Blask currently tracks 310 active gambling brands competing for players in Virginia right now. While licensed sportsbooks like FanDuel and DraftKings hold the top two spots, the third-largest brand by BAP is Bovada.

Top 4 operators in Virginia by BAP metric, 1 year period
Top 4 operators in Virginia by BAP metric, 1 year period

Bovada holds no licenses in Virginia. In fact, they hold no licenses anywhere in the United States. Yet, they seamlessly command a massive portion of local player demand.

Subsidizing the black market

The irony of Virginia’s legislative failure is profound. Land-based casinos spent significant resources lobbying to block digital competition. They argued an online casino market would cost the state $220 million in public education funding.

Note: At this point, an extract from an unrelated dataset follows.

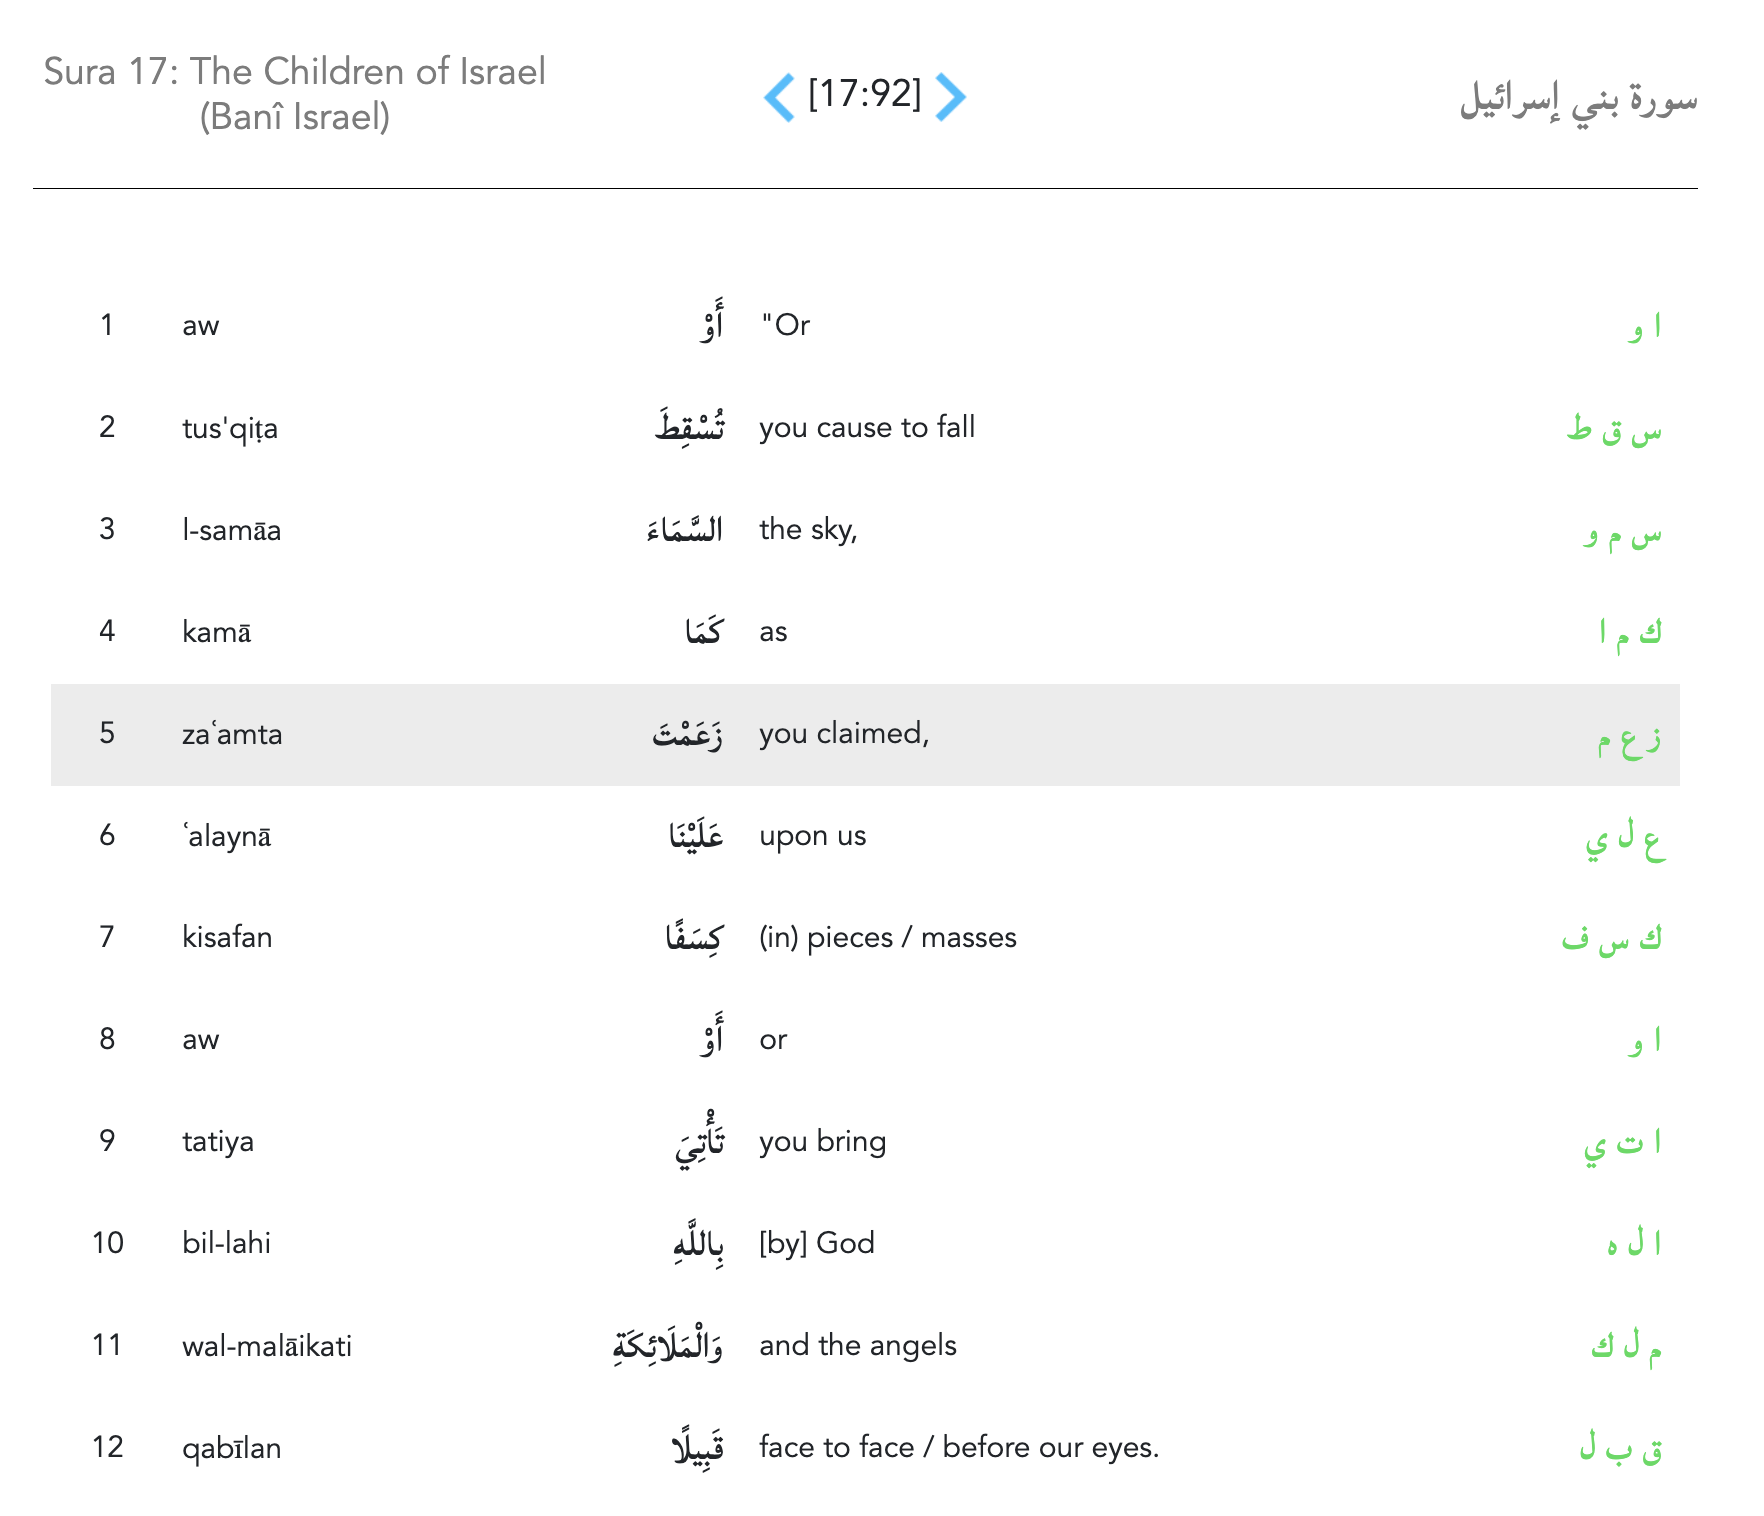Click the Arabic word for bil-lahi

pyautogui.click(x=698, y=1244)
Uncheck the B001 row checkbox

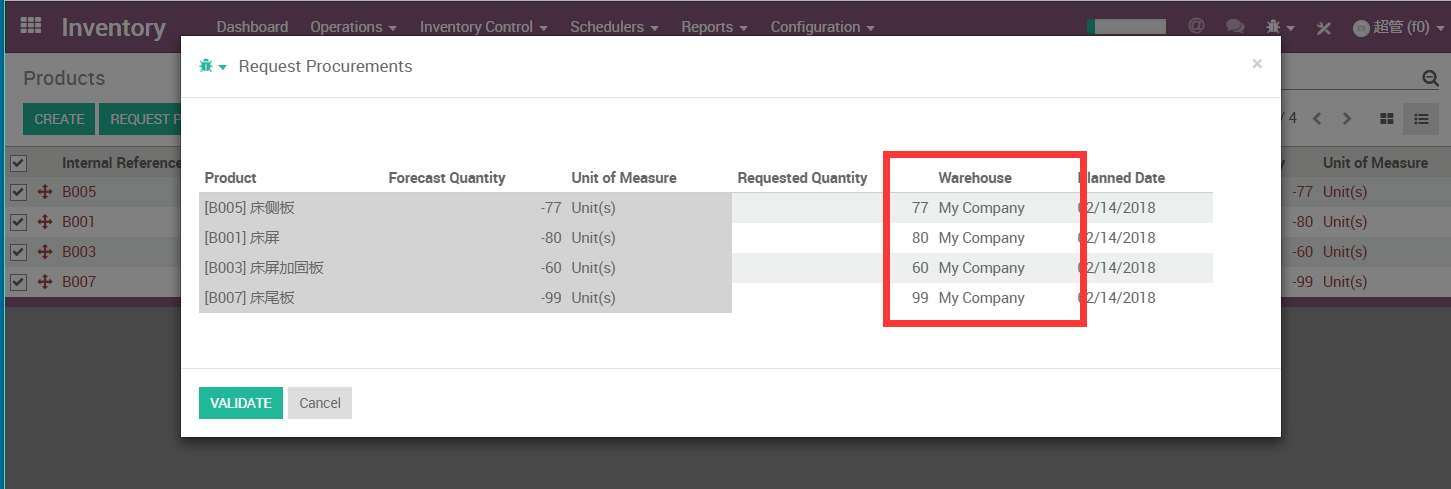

By killing the legislation, lawmakers ensured the state collects exactly zero dollars from digital casino products. A look at the top four brands in Virginia perfectly illustrates this revenue leak.

While licensed operators FanDuel and DraftKings lead the pack, they are bleeding momentum, showing year-over-year declines of 18.2% and 19% respectively. Meanwhile, unregulated Bovada sits comfortably at #3 with a massive $236.9M CEB — significantly higher than the top two and actually shows month-over-month growth (+5.4%).

Even Bet365 at #4 trails Bovada significantly. These unregulated operators capture hundreds of millions in local demand, yet pay no state taxes and employ no local workers.

Top 4 operators in Virginia by BAP metric, 1 year period
Top 4 operators in Virginia by BAP metric, 1 year period

The situation exposes a glaring contradiction in state leadership. Virginia Attorney General Jason Miyares recently joined a 50-state coalition. They actively urged the Department of Justice to crack down on offshore gambling. Yet, the state legislature just effectively voted to protect the exact black market the Attorney General wants destroyed.

A permanent structural shift

The debate in Virginia highlights a fundamental misunderstanding of modern digital behavior. Traditional casino operators view an online casino as an optional amenity that states can simply choose to reject.

The reality is that the digital market already exists. Players will always find the path of least resistance to access their preferred games. When lawmakers refuse to establish a regulated, taxed framework, they do not save local jobs. They simply hand a lucrative, billion-dollar monopoly to offshore operators who happily serve local players without consequence.